A UE disse que "há indícios" de que Israel está violando obrigações de direitos humanos devido à sua conduta em Gaza, mas não chegou a pedir sanções imediatas.

“Há indícios de que Israel estaria violando suas obrigações de direitos humanos sob o artigo 2 do acordo de associação UE-Israel”, afirma um documento vazado do serviço de política externa da UE, visto pelo Guardian.

Redigido na linguagem tipicamente cautelosa de Bruxelas, o documento, no entanto, representa um momento significativo nas relações da Europa com um aliado de longa data.

O documento, muito bem guardado, que será apresentado pela chefe de política externa da UE, Kaja Kallas, aos ministros das Relações Exteriores europeus na segunda-feira, cita avaliações do Tribunal Internacional de Justiça, do Gabinete do Alto Comissariado para os Direitos Humanos e de vários outros órgãos da ONU, ao mesmo tempo em que afirma que não representa "um julgamento de valor" de nenhuma autoridade da UE.

A descoberta foi vista como uma conclusão precipitada desde que uma revisão do acordo UE-Israel foi colocada na agenda no mês passado por 17 estados-membros da UE, liderados pela Holanda, um aliado tradicional de Israel.

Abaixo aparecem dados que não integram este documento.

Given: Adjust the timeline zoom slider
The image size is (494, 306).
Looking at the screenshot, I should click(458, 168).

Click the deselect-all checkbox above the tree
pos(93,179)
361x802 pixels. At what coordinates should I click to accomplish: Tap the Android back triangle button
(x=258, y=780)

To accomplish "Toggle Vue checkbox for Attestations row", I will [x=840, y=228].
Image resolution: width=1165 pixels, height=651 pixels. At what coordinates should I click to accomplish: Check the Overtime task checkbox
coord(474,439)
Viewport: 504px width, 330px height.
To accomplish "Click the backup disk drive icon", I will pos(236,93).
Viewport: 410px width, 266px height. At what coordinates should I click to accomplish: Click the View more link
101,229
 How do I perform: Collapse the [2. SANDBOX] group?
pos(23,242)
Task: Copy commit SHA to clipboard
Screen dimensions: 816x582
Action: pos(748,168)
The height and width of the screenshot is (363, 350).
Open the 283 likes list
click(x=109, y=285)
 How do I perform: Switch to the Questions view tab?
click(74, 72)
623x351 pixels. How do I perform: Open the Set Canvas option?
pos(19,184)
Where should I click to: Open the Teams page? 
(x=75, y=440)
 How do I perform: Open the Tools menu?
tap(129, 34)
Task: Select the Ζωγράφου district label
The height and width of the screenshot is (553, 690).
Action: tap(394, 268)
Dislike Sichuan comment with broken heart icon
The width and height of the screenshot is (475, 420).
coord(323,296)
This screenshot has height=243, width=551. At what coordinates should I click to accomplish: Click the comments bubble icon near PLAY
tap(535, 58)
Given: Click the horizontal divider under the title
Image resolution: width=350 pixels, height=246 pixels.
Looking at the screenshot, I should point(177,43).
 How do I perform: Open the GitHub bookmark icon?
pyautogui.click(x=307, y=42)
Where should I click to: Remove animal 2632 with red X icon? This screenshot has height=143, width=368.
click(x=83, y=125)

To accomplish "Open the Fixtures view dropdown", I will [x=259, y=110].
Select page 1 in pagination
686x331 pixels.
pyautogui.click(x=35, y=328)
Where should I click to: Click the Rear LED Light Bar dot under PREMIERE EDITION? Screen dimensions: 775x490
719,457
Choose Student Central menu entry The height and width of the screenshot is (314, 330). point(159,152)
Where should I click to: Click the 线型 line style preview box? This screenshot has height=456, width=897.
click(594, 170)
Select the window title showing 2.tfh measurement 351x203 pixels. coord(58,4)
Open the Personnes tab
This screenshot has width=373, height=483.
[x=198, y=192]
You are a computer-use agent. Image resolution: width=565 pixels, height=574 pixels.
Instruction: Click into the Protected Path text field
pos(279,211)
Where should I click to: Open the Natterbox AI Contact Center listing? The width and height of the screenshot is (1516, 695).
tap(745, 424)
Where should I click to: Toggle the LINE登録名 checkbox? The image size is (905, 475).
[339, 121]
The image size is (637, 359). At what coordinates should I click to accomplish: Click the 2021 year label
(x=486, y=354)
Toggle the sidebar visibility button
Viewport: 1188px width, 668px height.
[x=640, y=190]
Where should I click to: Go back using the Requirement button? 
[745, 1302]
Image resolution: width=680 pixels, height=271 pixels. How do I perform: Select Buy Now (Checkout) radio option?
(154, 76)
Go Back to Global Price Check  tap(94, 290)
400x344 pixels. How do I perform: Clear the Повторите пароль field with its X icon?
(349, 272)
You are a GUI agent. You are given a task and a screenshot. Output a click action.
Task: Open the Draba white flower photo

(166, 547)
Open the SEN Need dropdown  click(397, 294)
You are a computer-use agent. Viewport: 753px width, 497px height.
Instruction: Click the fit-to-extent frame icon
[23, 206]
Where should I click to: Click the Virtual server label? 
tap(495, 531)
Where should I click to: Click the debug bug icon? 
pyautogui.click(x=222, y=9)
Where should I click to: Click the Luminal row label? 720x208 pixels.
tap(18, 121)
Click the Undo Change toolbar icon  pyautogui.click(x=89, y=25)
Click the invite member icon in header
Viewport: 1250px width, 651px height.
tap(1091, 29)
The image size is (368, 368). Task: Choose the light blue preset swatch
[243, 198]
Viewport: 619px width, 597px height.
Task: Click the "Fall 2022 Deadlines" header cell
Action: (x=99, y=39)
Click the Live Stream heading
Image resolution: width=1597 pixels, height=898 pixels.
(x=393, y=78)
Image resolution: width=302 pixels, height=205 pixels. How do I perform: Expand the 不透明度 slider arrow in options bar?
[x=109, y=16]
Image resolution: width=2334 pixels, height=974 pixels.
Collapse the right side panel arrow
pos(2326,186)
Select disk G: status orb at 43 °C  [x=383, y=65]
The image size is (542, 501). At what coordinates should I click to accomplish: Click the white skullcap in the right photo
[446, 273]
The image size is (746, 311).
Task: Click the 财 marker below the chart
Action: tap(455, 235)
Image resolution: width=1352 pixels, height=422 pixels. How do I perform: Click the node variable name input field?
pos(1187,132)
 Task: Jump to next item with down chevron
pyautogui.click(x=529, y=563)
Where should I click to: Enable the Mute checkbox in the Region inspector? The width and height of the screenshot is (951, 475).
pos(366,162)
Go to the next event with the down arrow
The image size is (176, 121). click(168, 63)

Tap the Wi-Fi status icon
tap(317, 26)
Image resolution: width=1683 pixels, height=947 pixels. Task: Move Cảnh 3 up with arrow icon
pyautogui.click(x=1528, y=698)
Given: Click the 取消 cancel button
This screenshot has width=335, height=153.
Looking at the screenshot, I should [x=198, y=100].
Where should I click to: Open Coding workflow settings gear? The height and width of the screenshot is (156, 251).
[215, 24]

As autoridades da UE foram encarregadas de verificar se as relações internas e internacionais de Israel eram baseadas no “respeito pelos direitos humanos e pelos princípios democráticos”, tendo como pano de fundo os tiroteios fatais quase diários contra civis palestinos em busca de comida .

A revisão foi desencadeada pelo bloqueio israelense à Faixa de Gaza , em meio ao horror generalizado sobre o bombardeio em andamento que devastou o território e matou mais de 55.600 pessoas — a maioria civis — desde 7 de outubro de 2023, de acordo com o Ministério da Saúde de Gaza.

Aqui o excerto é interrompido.